Si assottiglia il numero dei big della manifattura italiana, con i campioni nazionali che perdono terreno rispetto ai competitor europei in termini di dimensioni di mercato, capacità di aggredire le piazze internazionali, sostenere investimenti, produrre utili e mantenere margini industriali soddisfacenti. Una situazione che si riflette inesorabilmente anche in Borsa.

La fotografia impietosa emerge dall'Annuario di Mediobanca R&S che raccoglie i profili dei principali gruppi italiani quotati nel periodo 2012-2016, confrontandoli con quelli dei peer europei.
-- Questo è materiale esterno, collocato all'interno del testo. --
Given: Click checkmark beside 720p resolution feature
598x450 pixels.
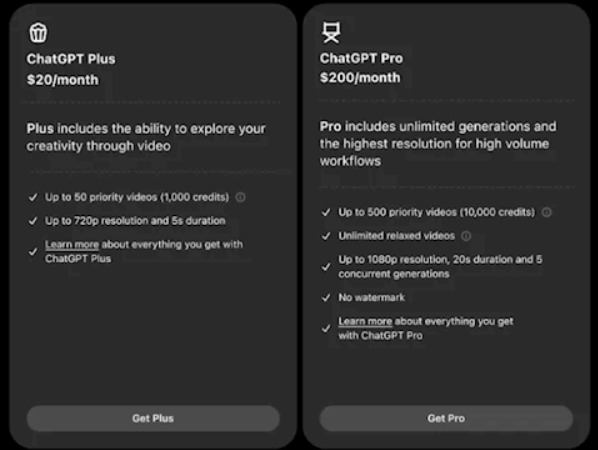Looking at the screenshot, I should click(33, 221).
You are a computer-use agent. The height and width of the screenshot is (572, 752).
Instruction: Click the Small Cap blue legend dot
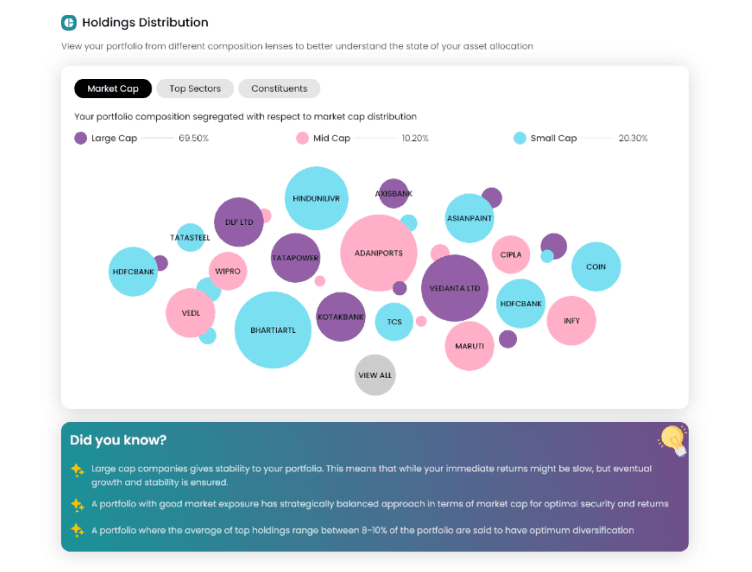[520, 138]
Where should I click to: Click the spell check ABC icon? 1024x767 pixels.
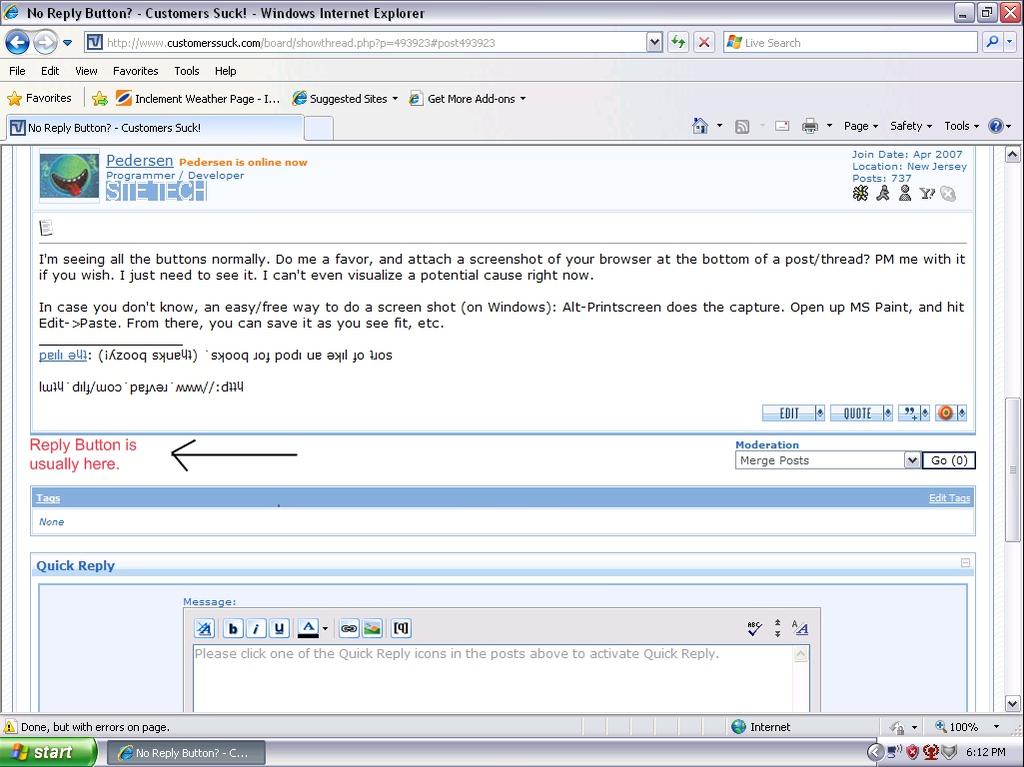755,629
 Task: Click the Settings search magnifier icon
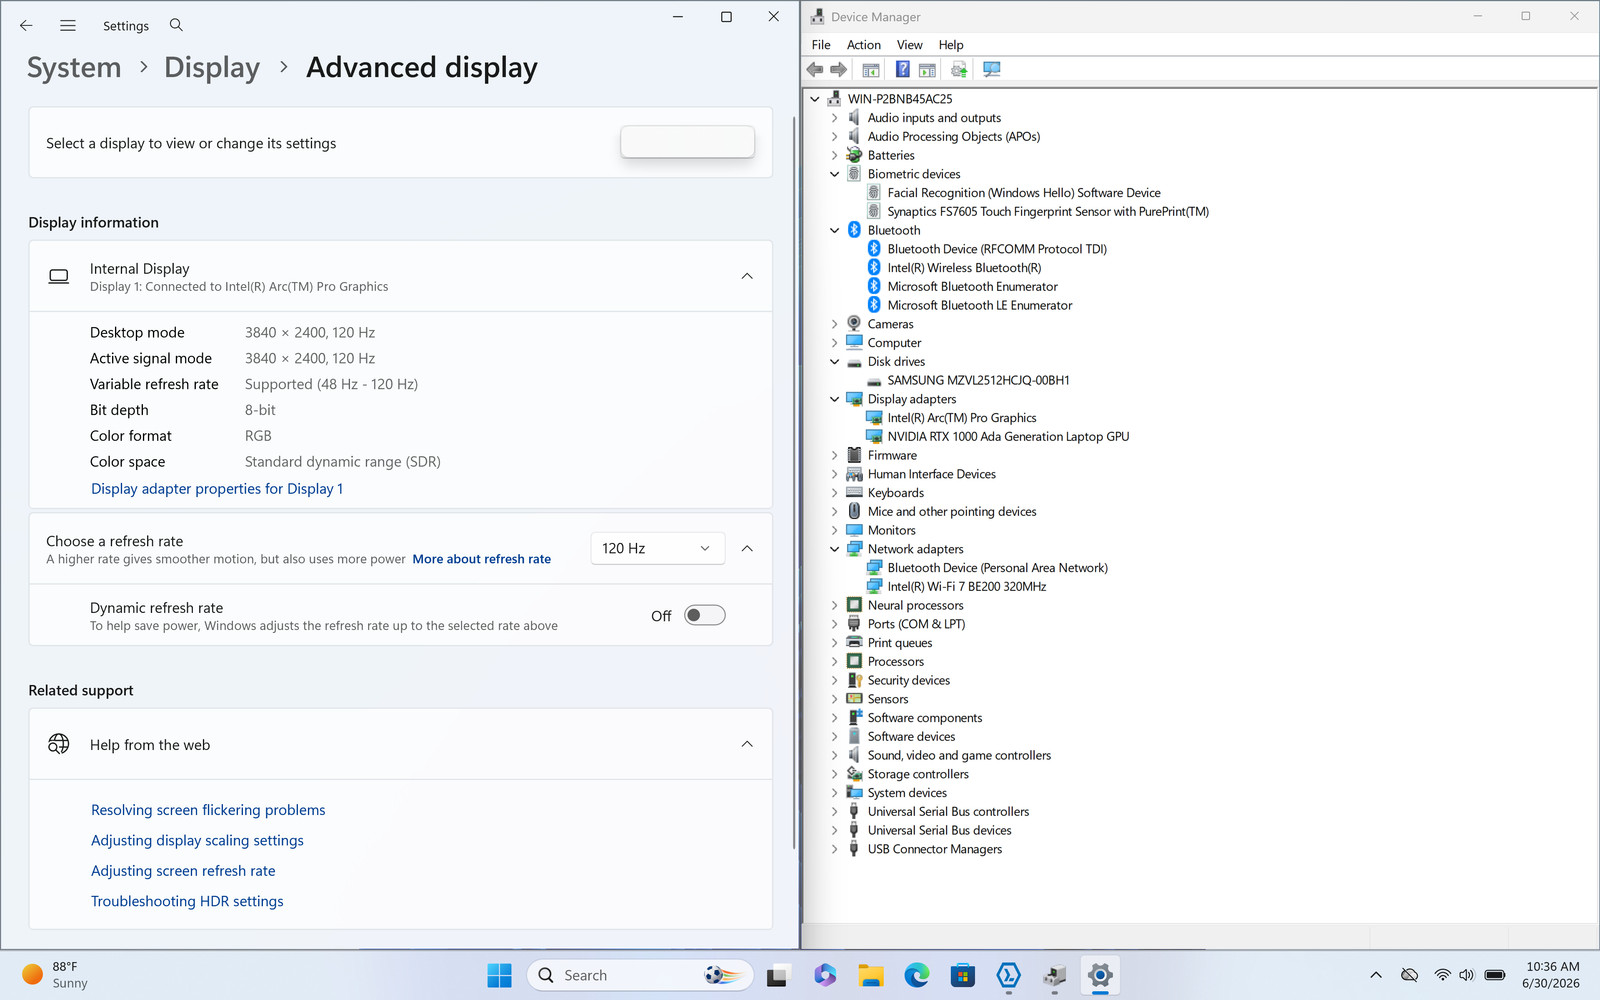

Tra i punti di forza, spiegano gli esperti di Piazzetta Cuccia, spicca la capacità di creare occupazione. In termini di crescita degli organici, il progresso per le aziende italiane è stato del 7,2% a partire dal 2012, ben oltre il Regno Unito (+5,8%), Germania (+5%) e Francia (+1%). Inoltre, i gruppi italiani sono anche i più liquidi, con un'incidenza sul debito pari al 41,7% contro il 36% dei francesi, il 23,6% dei britannici e il 13,4% dei tedeschi.
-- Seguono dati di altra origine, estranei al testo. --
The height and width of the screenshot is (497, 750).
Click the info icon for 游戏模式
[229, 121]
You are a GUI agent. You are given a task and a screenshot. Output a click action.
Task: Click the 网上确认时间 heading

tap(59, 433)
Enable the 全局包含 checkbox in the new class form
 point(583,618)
Le note liete, tuttavia, finiscono qui. In termini numerici, osserva lo studio, la pattuglia dei big della manifattura italiana si è fortemente ridimensionata negli ultimi anni, complice la scelta di Exor di trasferire in Olanda la propria sede, il merger tra Essilor e Luxottica che renderà francese il gruppo post fusione e il delisting con successivo takeover straniero osservato per Pirelli (finita sotto il controllo di ChemChina) e Italcementi (assorbita dai tedeschi di Heidelberg). Analoga sorte toccherà anche a Parmalat, finita alla Lactalis della famiglia Besnier che per ben due volte ha cercato di arrivare all'Opa residuale per delistarla, pur senza riuscirci per l'opposizione del fondo Amber.
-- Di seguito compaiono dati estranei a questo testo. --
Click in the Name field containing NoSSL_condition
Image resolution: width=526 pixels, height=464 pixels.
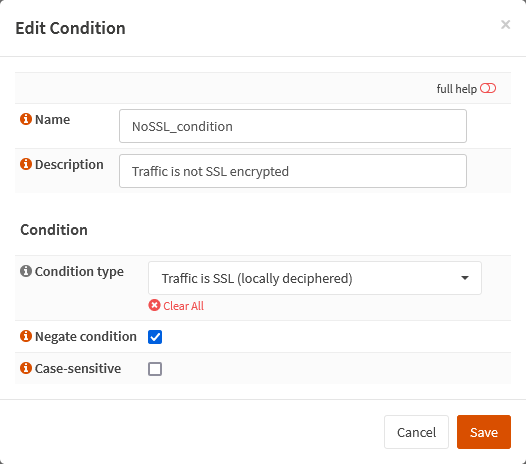coord(293,126)
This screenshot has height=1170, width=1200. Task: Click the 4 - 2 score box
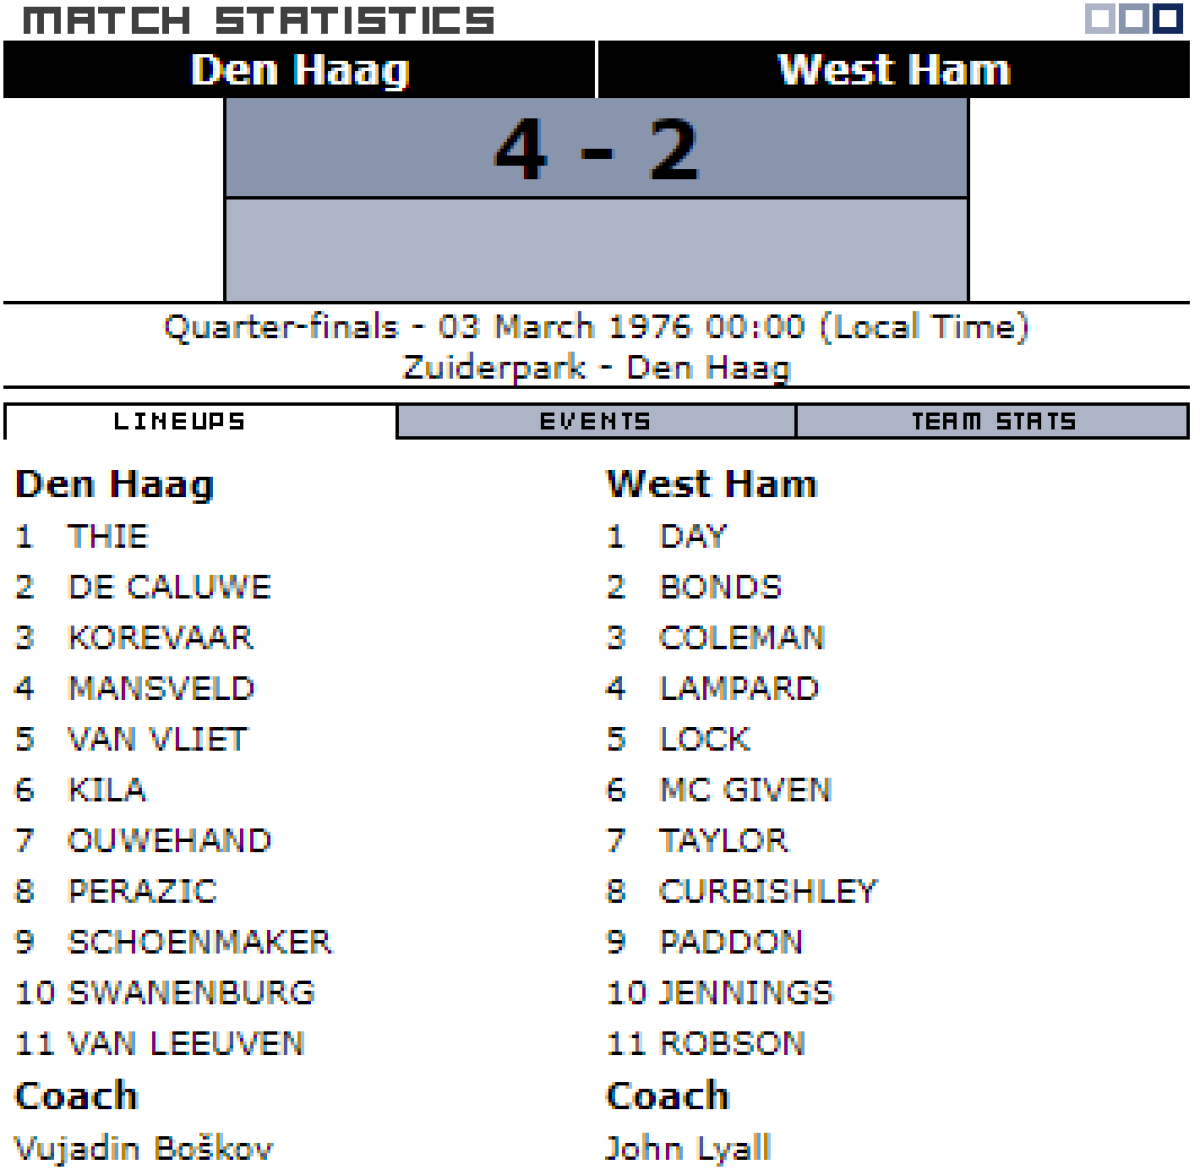click(596, 150)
Si conferma, poi, una delle caratteristiche ormai croniche della nostra manifattura, vale a dire le dimensioni che rimangono molto al di sotto rispetto a quelle dei grandi campioni europei. A livello consolidato per Paese, Mediobanca osserva che nel 2016 i dieci principali player italiani hanno fatturato 84 miliardi di euro, vale a dire meno di un decimo dei loro peer tedeschi (767 mld), un quarto di quelli transalpini (327 mld) e metà di quelli britannici (180 mld).

Dimensioni più piccole in patria rendono gioco forza complicato competere oltre confine, dove infatti - in percentuale sul giro d'affari complessivo - per le top ten italiane il fatturato prodotto all'estero è inferiore: 76,8% control l'85,8% francese e l'83,2% tedesco.

A livello industriale, comunque, anche per l'Italia l'arco temporale 2012-2016 ha portato a una crescita dei fatturati, che tuttavia è stata 'single digit' grazie a un progresso del 5,1%. Poca cosa se rapportato all'11,9% messo a segno dalle aziende manifatturiere tedesche e comunque al di sotto rispetto al miglioramento riscontrato in Francia (+6,6%) e Gran Bretagna (+5,7%). Peggio ancora è andata sul piano dei margini industriali, dove il passo del gambero (-30,5%) stride con la crescita registrata dai competitor francesci (+35,7%) e tedeschi (+21,9%), mentre le aziende britanniche hanno contenuto il calo al 5,8%.

Nel solo 2016, dove comunque la ripresa è evidente, il margine Ebit per le top 10 italiane è migliorato a livello tendenziale del 3,2%, preceduto tuttavia da Gran Bretagna (+18,4%), Francia (+12,4%) e Germania (+8,8%). In termini di Roe, spiegano ancora gli esperti di Piazzetta Cuccia, l'Italia è l'unica a finire in rosso (-3%), mentre le imprese britanniche (23,8%) precedeono quelle tedesche (13,7%) e francesi (12%).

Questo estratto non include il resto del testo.